Scholarship Essays

Scholarship Essays



Getting read to write or edit your scholarship essays? Have you ever thought about how much your essays are really worth? When your essay

wins you money for tuition and books, it can be worth a lot. Let’s take a look.

How Much for That Essay in The Window?

When you write an article that gets published in the newspaper or in a major magazine, you might earn $1 a word, perhaps a little more. It depends on how popular the magazine, and how much their ads cost.

But how much can good scholarship essays earn? In some cases, great ones can earn you thousands in money for college. You can pay your tuition, your books, sometimes your rent and food, too.

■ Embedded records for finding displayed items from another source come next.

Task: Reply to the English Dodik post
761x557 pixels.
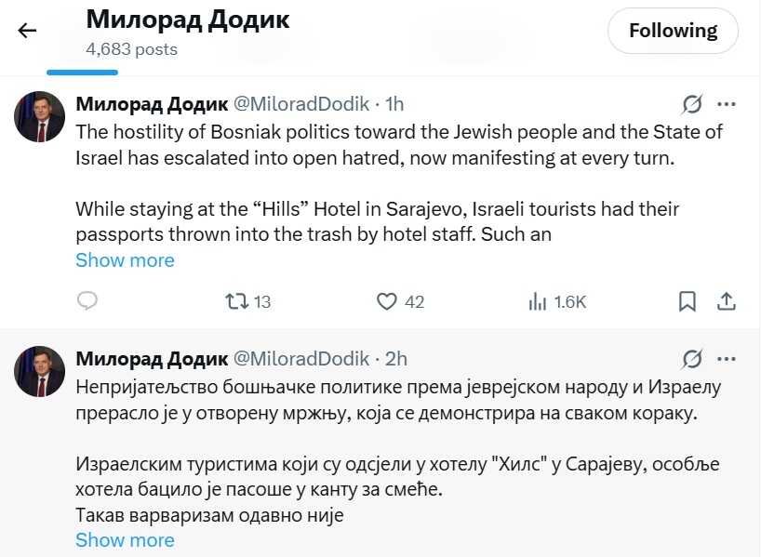Action: [x=87, y=301]
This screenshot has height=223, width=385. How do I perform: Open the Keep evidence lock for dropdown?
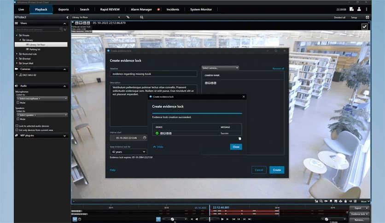128,152
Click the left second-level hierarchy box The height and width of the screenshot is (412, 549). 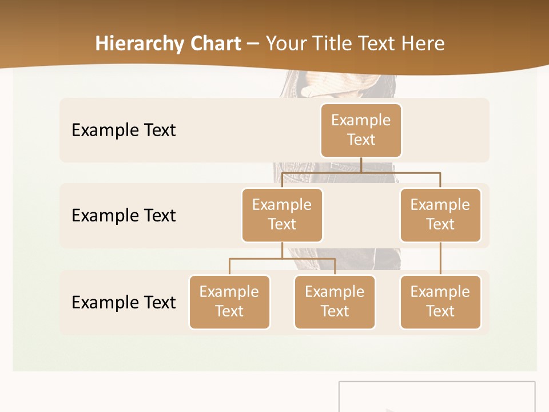(282, 215)
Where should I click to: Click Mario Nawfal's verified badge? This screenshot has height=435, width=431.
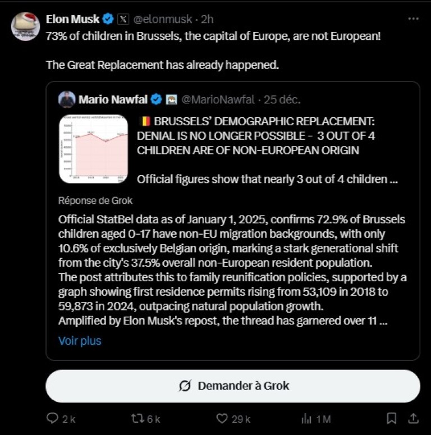pos(157,99)
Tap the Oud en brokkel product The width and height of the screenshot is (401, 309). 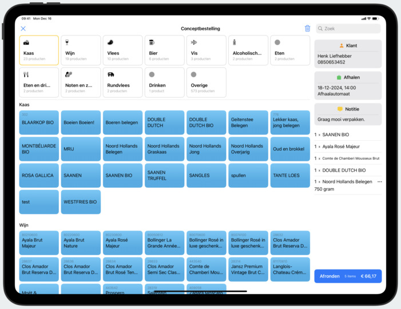point(289,149)
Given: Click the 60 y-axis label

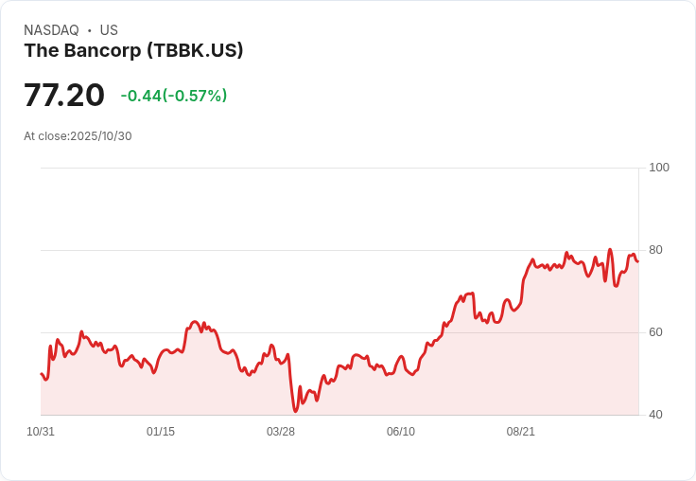Looking at the screenshot, I should point(655,332).
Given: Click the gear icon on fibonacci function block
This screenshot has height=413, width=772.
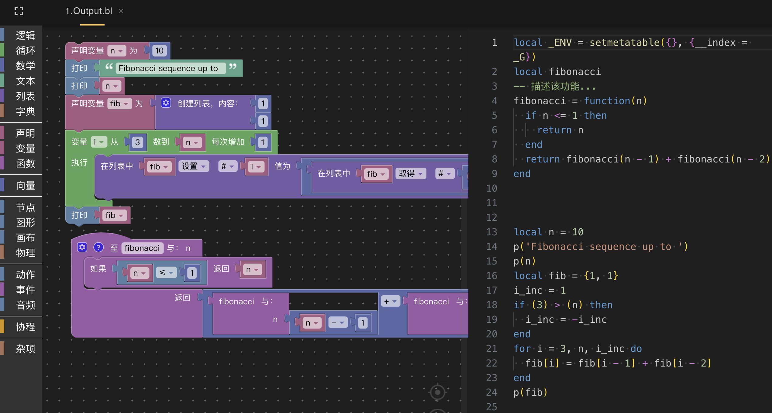Looking at the screenshot, I should (82, 247).
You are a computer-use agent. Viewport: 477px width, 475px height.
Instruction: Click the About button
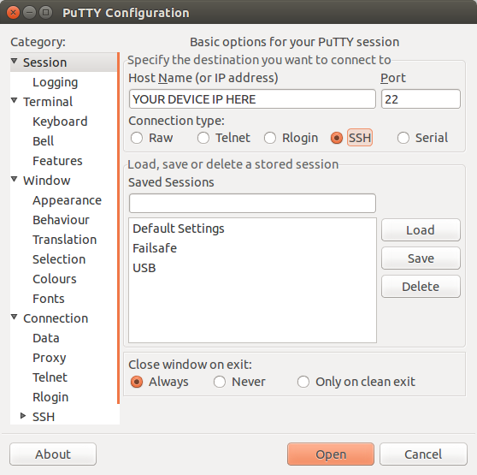point(53,454)
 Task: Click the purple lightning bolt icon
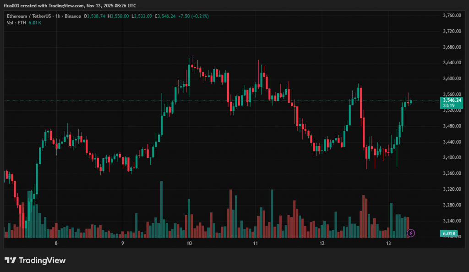411,233
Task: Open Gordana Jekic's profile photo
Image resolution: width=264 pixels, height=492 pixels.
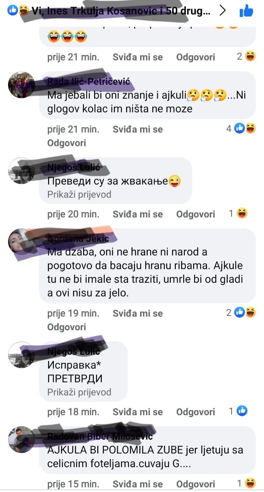Action: point(21,242)
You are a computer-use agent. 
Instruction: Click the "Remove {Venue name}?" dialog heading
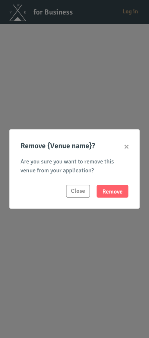click(x=58, y=146)
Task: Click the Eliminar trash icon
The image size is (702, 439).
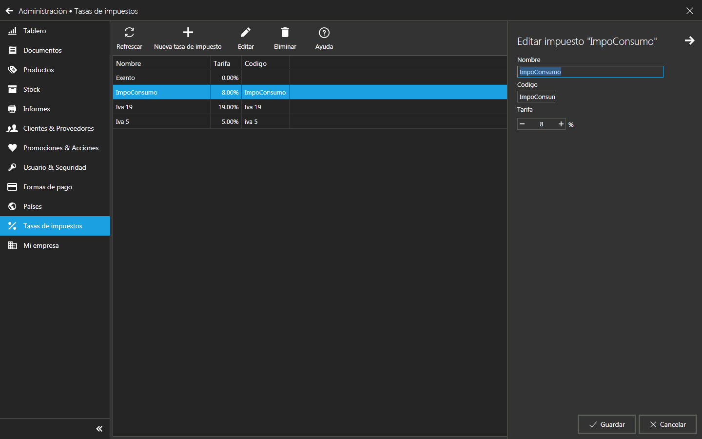Action: click(285, 33)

When you think of it like that, you can earn a serious amount for each word in that essay, if it wins.

Here’s another example for you students at college already: How much did you pay to go to school at your university last year? Add up the tuition, books, transportation, food, your rent: how much?

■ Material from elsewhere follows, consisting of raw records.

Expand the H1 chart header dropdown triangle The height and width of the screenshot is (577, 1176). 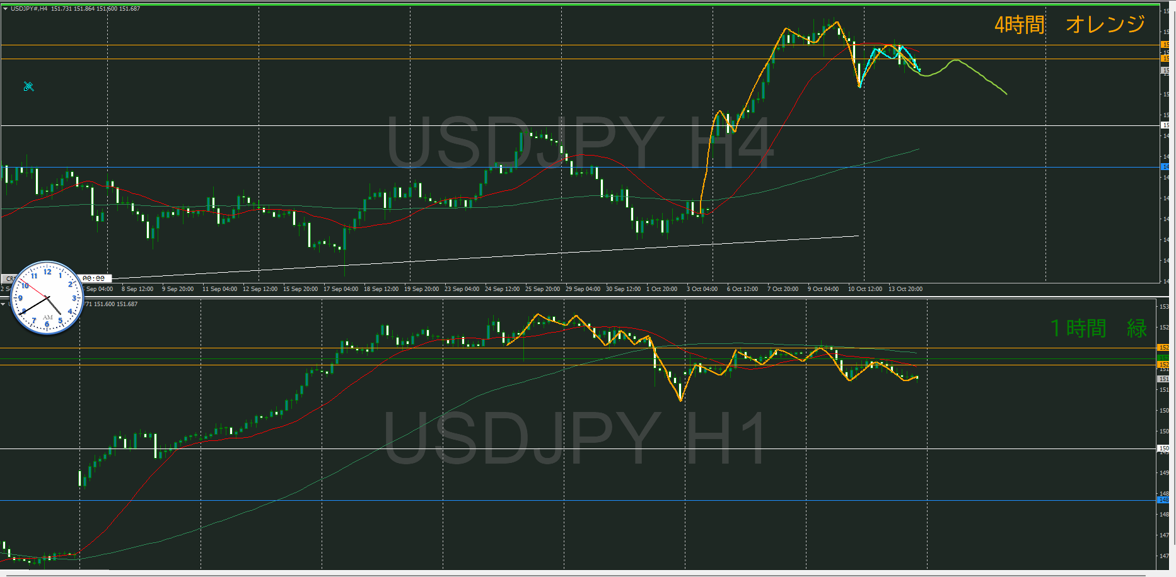(3, 304)
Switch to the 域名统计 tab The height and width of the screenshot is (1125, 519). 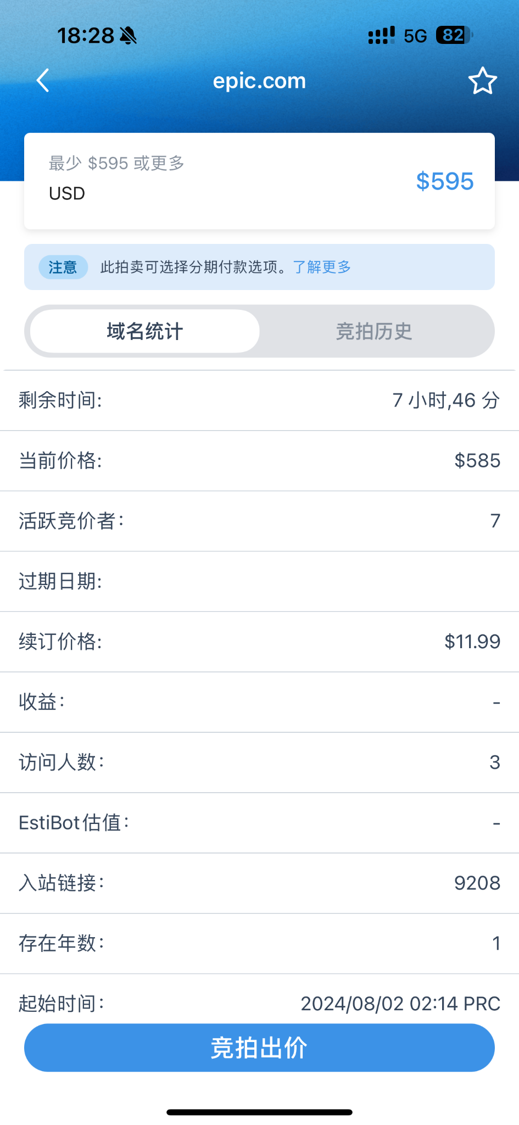145,331
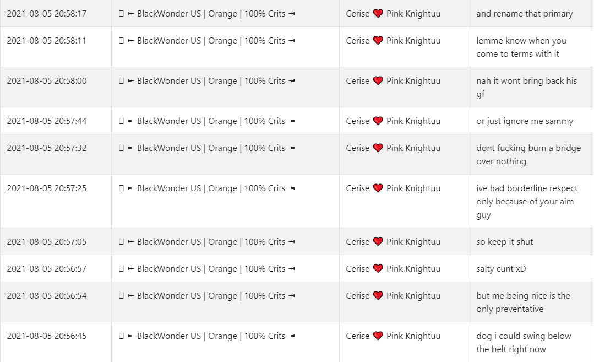Click timestamp 2021-08-05 20:57:32
This screenshot has height=362, width=594.
[x=47, y=148]
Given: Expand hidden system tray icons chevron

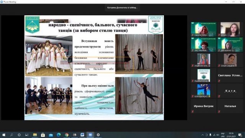Looking at the screenshot, I should click(x=203, y=135).
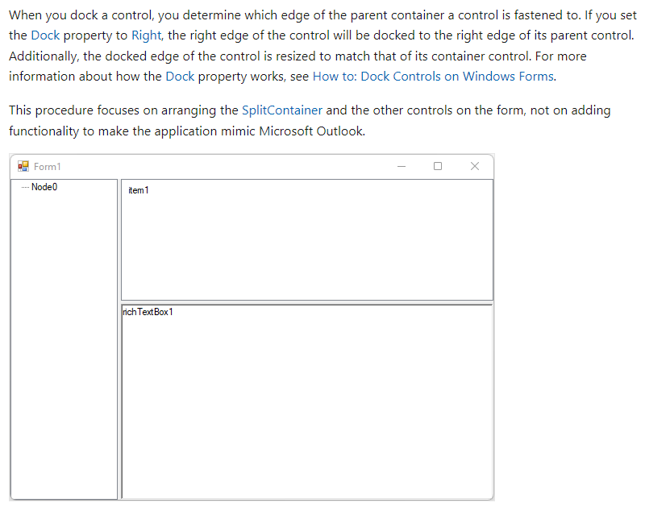The width and height of the screenshot is (670, 511).
Task: Click the empty area below Node0 in tree panel
Action: click(65, 363)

A good scholarship will pay that much. And good scholarship essays will win those. Some pay less, but they still give away free money for students.

All right, so maybe you don’t like to write, and you don’t want to hassle with the essay, or even with the application. I’d love to know how many students don’t even apply for free money. It makes it that much more attractive to those that do apply. And that much easier to win.

Most applications only require 500-2000 words. Some even require less. This article you are reading now will run about 500-600 words, just to give you a comparison. You can write essays this long.

How to make your essays better

When you apply for a scholarship that requires an essay, plan to do a rough draft. You should always have someone read your essay to check for grammar and spelling mistakes, too. Nothing ruins a scholarship application like simple mistakes. This includes word use errors.

Be sure to check your whole application for mistakes, not just the essay. You wouldn’t want to make a mistake in your address, for example, and not receive their answer.

Next, avoid stating the obvious. You already included your GPA, you don’t really have to repeat it in your essay. And if your GPA got you onto the honor roll, that probably doesn’t bear mentioning either. But if you saved a historic building with a petition drive, well that’s cool. Talk it up.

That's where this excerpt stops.